Accomplished actor Zoe Kravitz makes her directorial debut with this rich piece about riches and, as its co-writer with decades of industry experience, draws from the last decade's history of me-toos and smothered consent, of money bestowing power and power forgiving all. There is an introductory card about the scenes of sexual assault in the film to follow and it hits as bracingly as a warning about strobing effects. It might not be explicitly shown but the thinking behind the acts we see, their purpose and motivation are the things that pull those triggers. 

After about ten years of eat the rich satires that barely scraped the surface, Blink Twice heads straight to the core. The entitled ethics of the billionaires, tech overlords, the movie producers and flesh procurers that we've been reading about come into play here as they might have in the throne rooms of Constantinople, Rome or Babylon.

Naomi Ackie as Frida and Alia Shawkat as Jess demonstrate the fluid friend bonding that needs to be believable and work the hardest out of the cast. Monster hunk Channing Tatum shows us a man who does not care if there's a difference between what he wants to do and what convention and law allow him but renders the questions irrelevant through a veil of effortless charm. My vote for most fun performance and most horrifying is Geena Davis as Stacy the organiser who gives us a loping kind of street clown playing incompetence.
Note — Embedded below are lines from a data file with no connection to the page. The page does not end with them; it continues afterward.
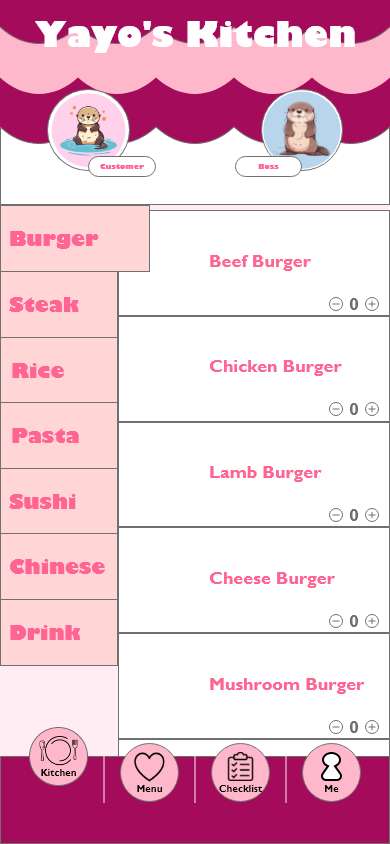
Task: Click the Boss button
Action: pyautogui.click(x=268, y=167)
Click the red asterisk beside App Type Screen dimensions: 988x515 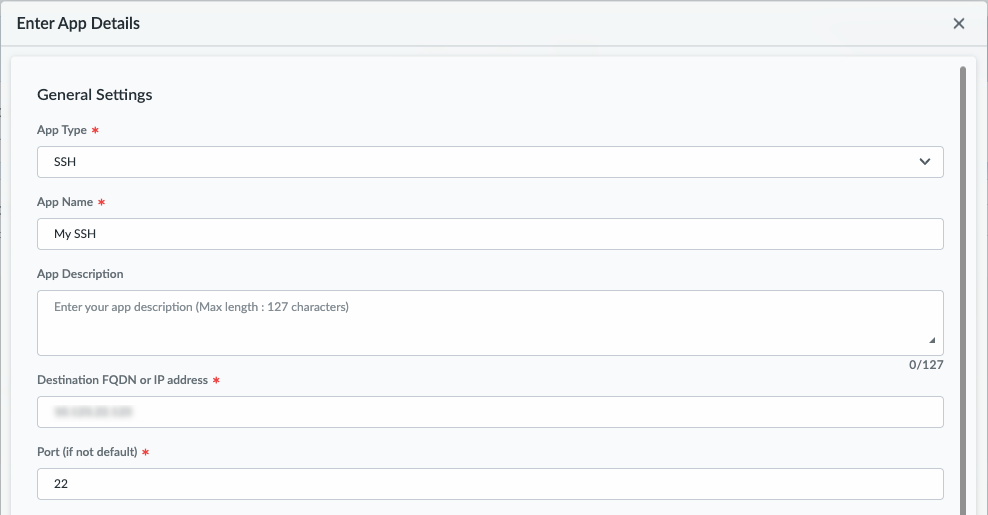point(95,130)
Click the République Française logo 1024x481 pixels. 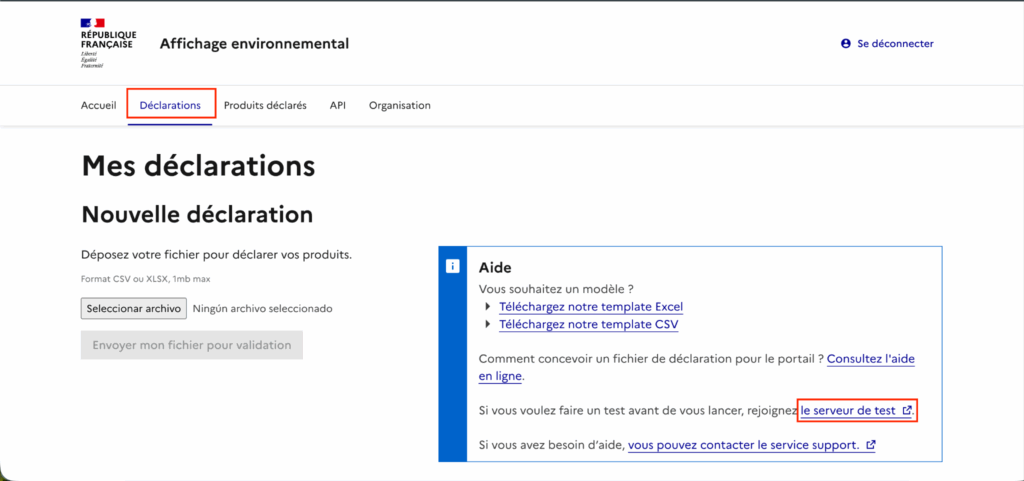click(x=108, y=43)
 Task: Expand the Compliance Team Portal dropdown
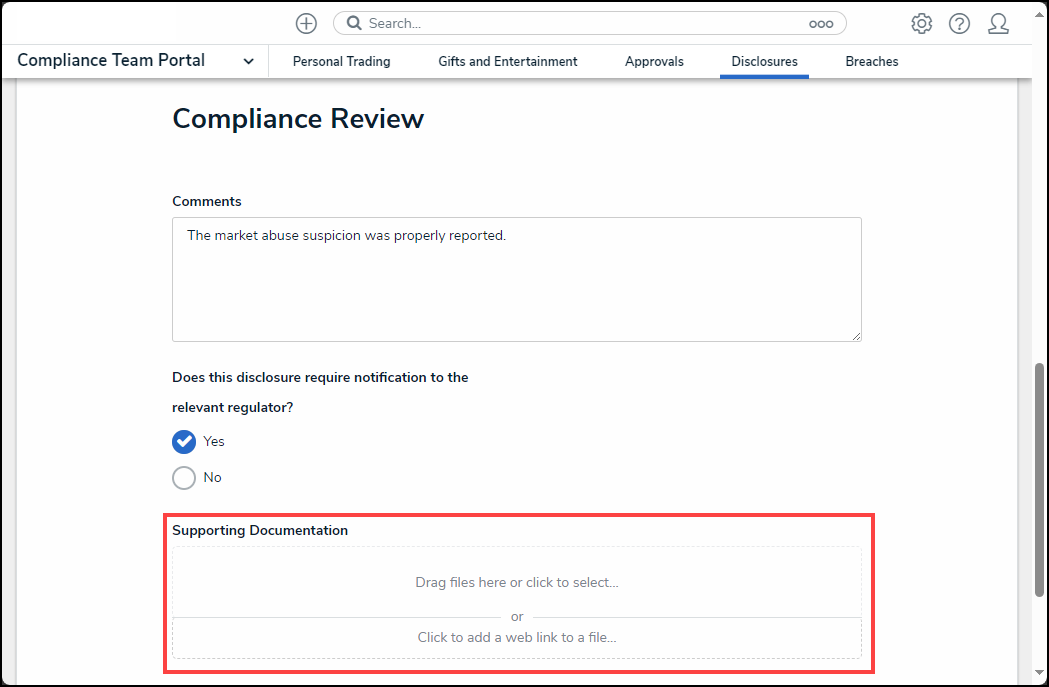click(248, 61)
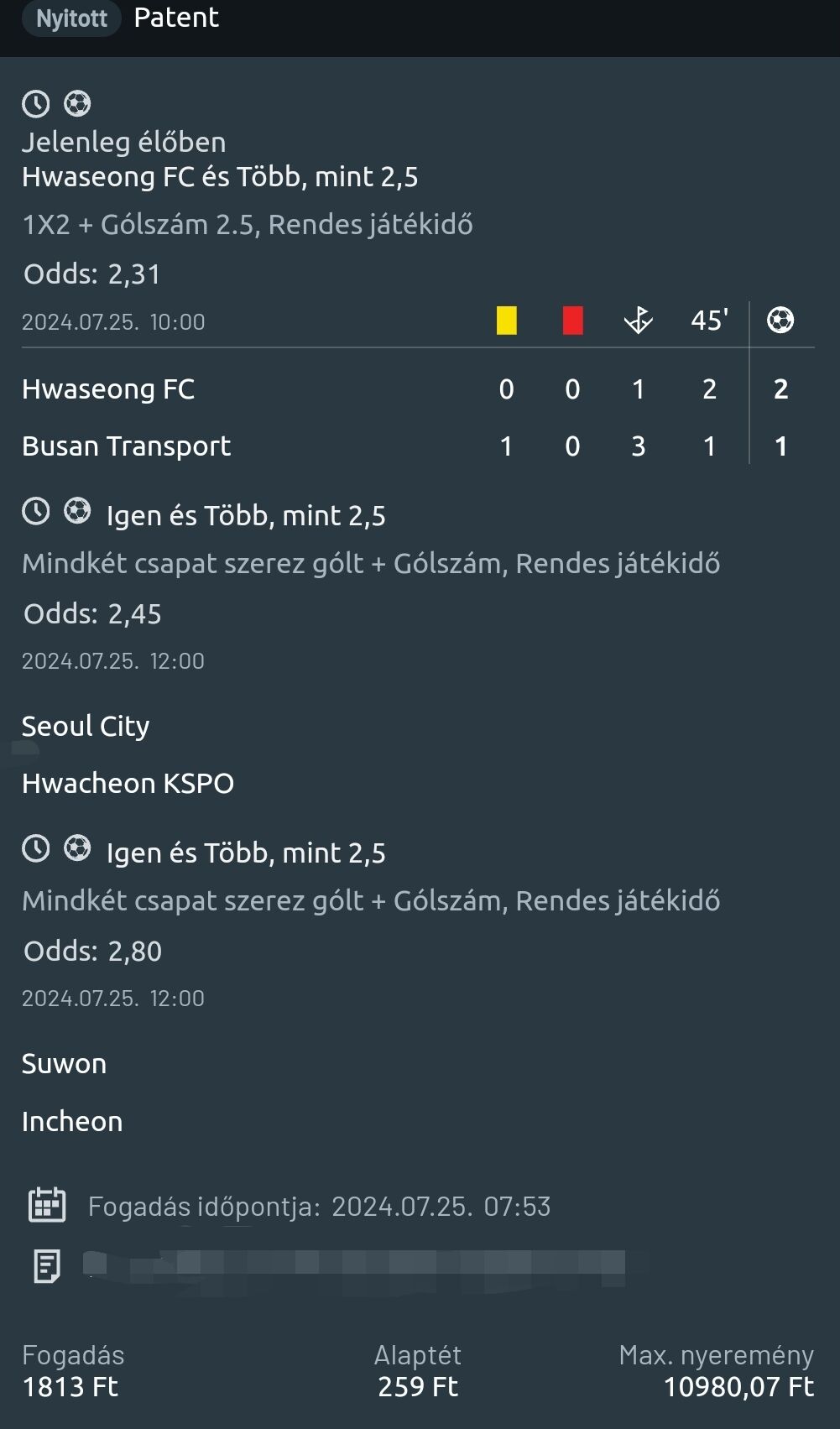Click the soccer ball icon above 'Jelenleg élőben'
The image size is (840, 1429).
77,104
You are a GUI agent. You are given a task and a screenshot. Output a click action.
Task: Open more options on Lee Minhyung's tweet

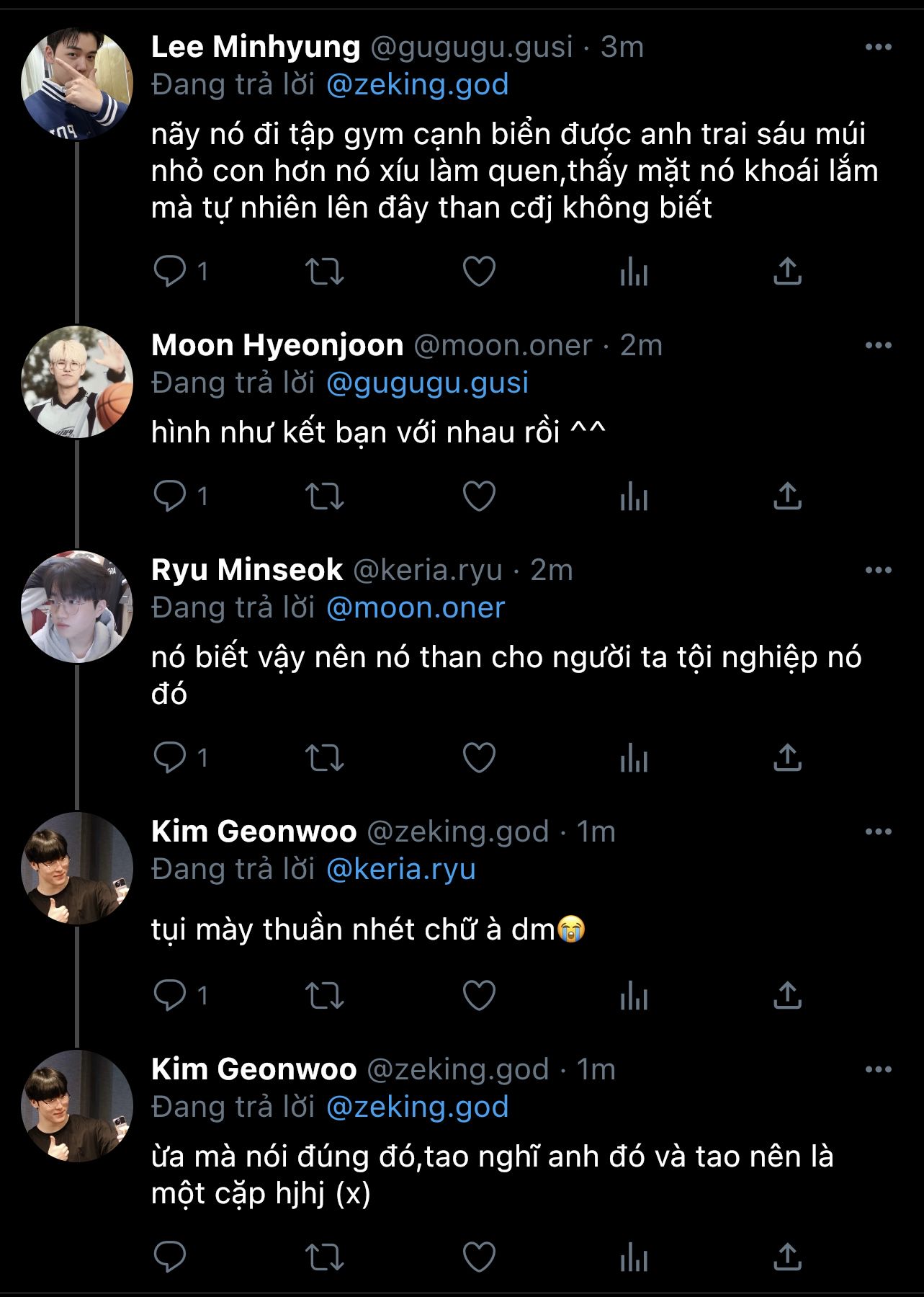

Her presence among the bright young things and chiselled ex marine security men, is unsettling.

The finale delivers, after some engaging action a form of justice that we might not approve of on first look but does make sense and satisfies. Kyle MacLachlan's therapist Rich is instrumental here as he has provided one of the characters with the story's title and his understanding of it in the final scene has great resonance for anyone who's been watching closely. When actors venture into direction the result is often over generous with the cast and an eagerness to show how cleverly cinematic they can be. This just feels like a solid movie with something on its mind.

Viewing notes: I went into Hoyts this morning for this where I'd been only the previous night and had an annoying experience. Getting in and sitting where I wanted and having no one bother me felt like luxury. Two loud and talkative guys came in just as the ads were finishing but they settled and just watched. Sigh. Bliss.